___ RECORD SET ___

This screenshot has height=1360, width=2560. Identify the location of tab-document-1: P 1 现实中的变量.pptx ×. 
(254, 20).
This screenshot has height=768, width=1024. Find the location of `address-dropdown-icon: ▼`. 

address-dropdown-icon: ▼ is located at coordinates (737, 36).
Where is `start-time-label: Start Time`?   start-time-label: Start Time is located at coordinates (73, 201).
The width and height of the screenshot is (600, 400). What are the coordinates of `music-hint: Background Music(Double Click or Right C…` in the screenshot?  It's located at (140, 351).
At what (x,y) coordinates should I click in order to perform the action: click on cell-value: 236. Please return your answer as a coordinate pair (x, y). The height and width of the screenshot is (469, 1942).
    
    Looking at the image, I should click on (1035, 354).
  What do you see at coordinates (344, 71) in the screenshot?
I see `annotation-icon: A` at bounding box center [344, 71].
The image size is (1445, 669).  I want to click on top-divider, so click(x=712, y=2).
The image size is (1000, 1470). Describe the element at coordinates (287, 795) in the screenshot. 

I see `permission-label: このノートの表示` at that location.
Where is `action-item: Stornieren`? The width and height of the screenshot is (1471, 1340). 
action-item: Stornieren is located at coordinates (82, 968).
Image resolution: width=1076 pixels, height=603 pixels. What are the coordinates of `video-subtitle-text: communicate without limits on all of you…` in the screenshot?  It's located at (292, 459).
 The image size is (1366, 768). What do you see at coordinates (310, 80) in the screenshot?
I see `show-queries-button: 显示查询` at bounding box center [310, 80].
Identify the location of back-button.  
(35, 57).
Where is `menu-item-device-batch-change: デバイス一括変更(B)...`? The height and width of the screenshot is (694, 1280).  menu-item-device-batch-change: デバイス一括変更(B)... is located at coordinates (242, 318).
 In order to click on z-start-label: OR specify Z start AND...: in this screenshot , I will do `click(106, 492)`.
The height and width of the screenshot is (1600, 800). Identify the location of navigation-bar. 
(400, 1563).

___

■ **WHAT TO DO**
Show each line of the rows above that contains the word "Stornieren". Case counts.

■ **ANSWER**
Where is `action-item: Stornieren`? The width and height of the screenshot is (1471, 1340). 
action-item: Stornieren is located at coordinates (82, 968).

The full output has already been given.